Shepard’s “The Farmer” is a master class in stoicism. Glowering down upon the peasants from his proverbial mansion on the hill. He has the uncanny looks of a young Denis Leary, the simmering menace of a young Wilem Dafoe, and the innocence of a lost puppy. The mansion itself also becomes a character, in an almost Hitchcockian Psycho homage. It lurks at the fringe of every perfectly composed frame like a specter of the disproportionate weight between the classes. All the while the topography of Wilke’s craggy face looks on in deadpan horror as Gere and his women infest “The Farmer’s” pastoral paradise.
The thing I like about Malick’s films is they take a wide enough angle on the human condition so that they continue to resonate for years.
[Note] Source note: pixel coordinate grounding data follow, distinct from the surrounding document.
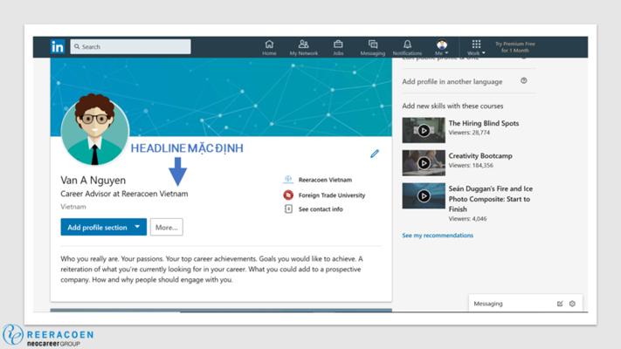Image resolution: width=621 pixels, height=349 pixels.
Task: Click the pencil edit profile icon
Action: 375,154
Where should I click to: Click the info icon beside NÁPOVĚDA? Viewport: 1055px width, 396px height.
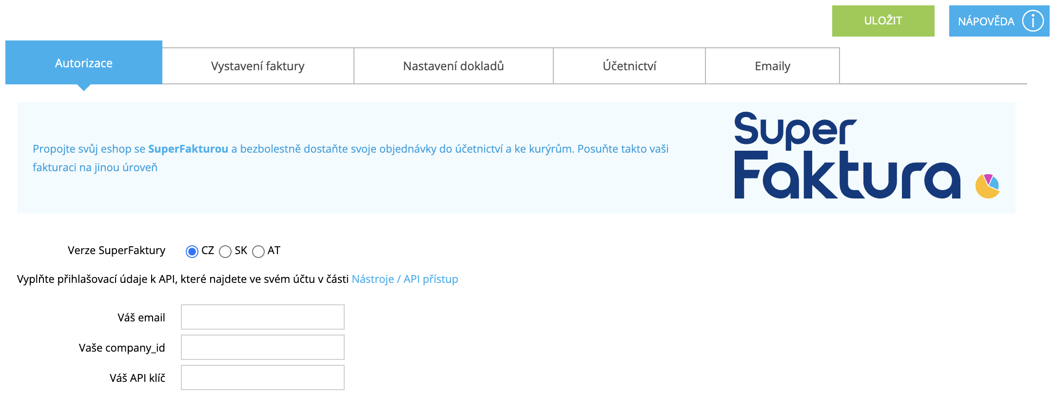pyautogui.click(x=1033, y=21)
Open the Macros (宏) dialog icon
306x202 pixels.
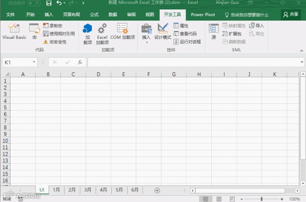[x=34, y=31]
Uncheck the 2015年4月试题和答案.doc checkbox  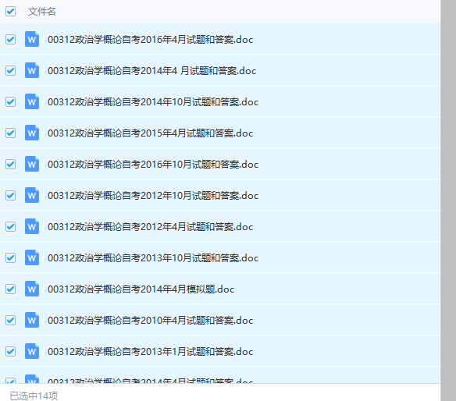tap(10, 133)
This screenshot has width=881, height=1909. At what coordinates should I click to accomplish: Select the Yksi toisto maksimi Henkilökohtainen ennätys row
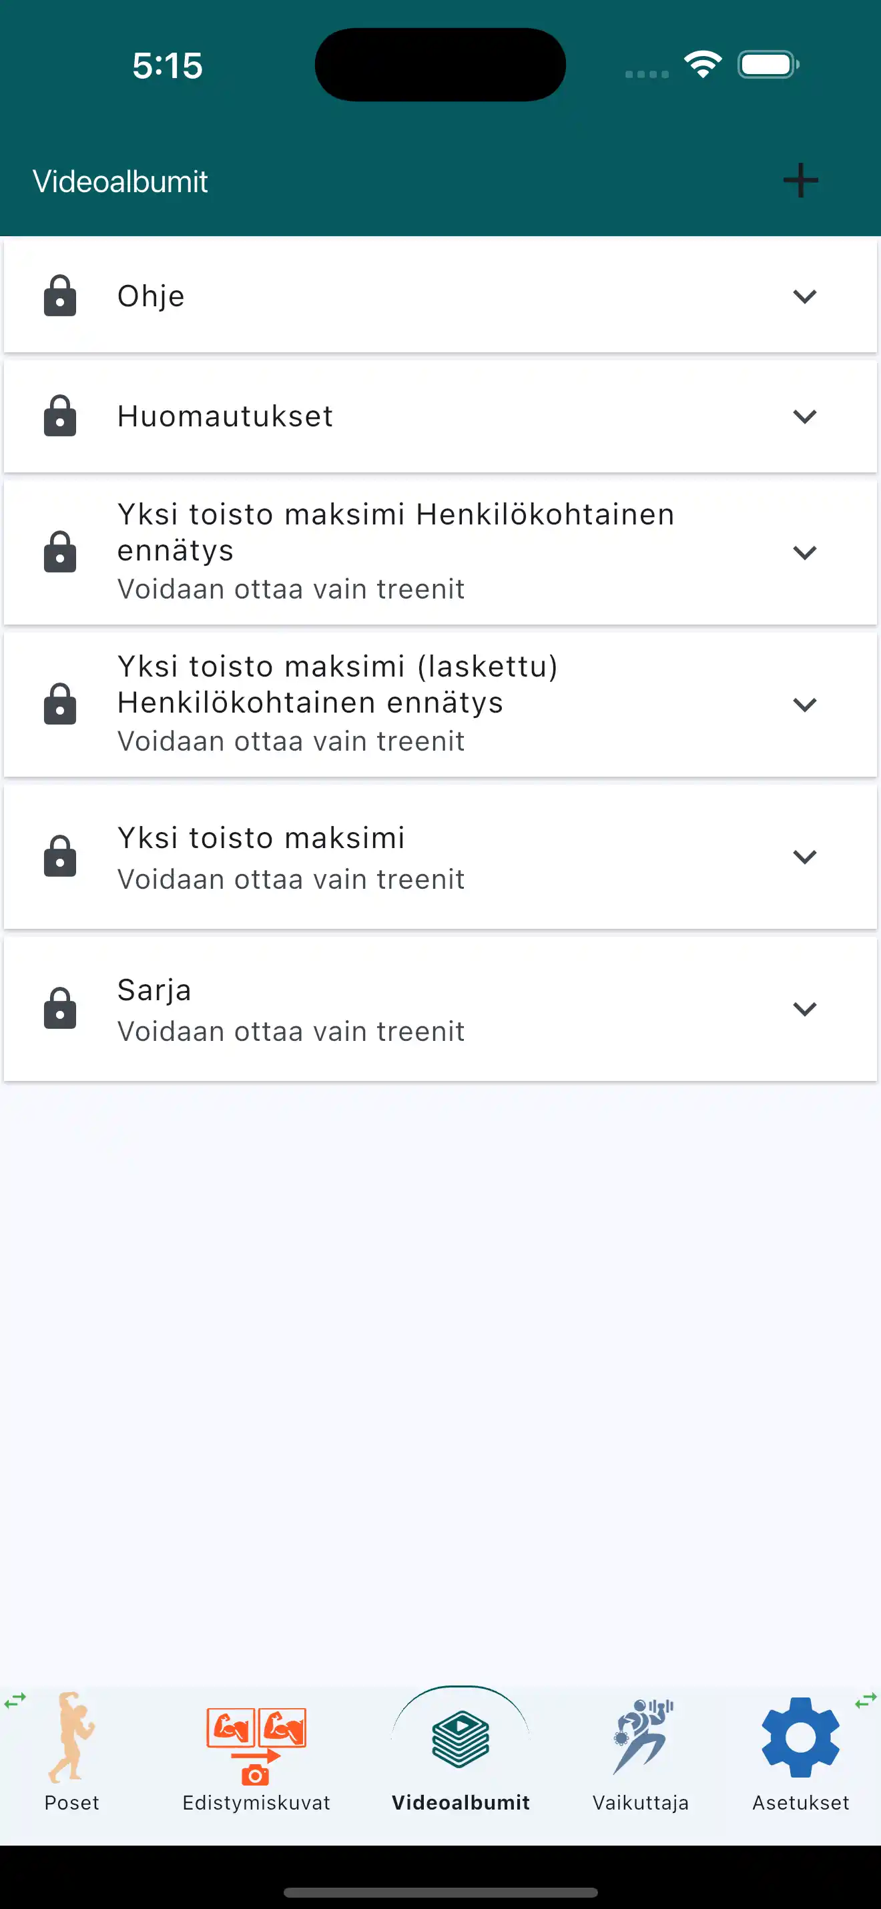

Whenever I watch one of his films I find something deeply personal within myself or within the world as a whole that I didn’t see before. With Heaven I am seeing a strong whiff of 2020. The Grand Canyon crater-wide gap between rich and poor is the most obvious one. The 2nd one is the ghost of Woodrow Wilson which permeates the period. This was a president who also completely ignored a pandemic because of pure American exceptionalism. Just replace Trump’s relentless pursuit of the Stock Market with Wilson’s pursuit of War. The Farmer and his friends literally doing nothing between harvest seasons but goofing off with their money, all the while con men lurk beneath the surface and a plague infiltrates their paradise and burns it to the ground. Wilson anonymously whistle stopping across the panhandle to view his greatness while the oblivious gang waves and yells is the lynchpin of the entire film. It’s all down hill from there.
Many of Malick’s films tend to amplify human folly vs. nature elements (The Thin Red Line, The New World). However, none of them fulfill this promise in such a stark, succinct way as this film does. We feel as if we are on the edge of time and yet everything that descends upon these poor people is still lurking out our front doors more than a century later.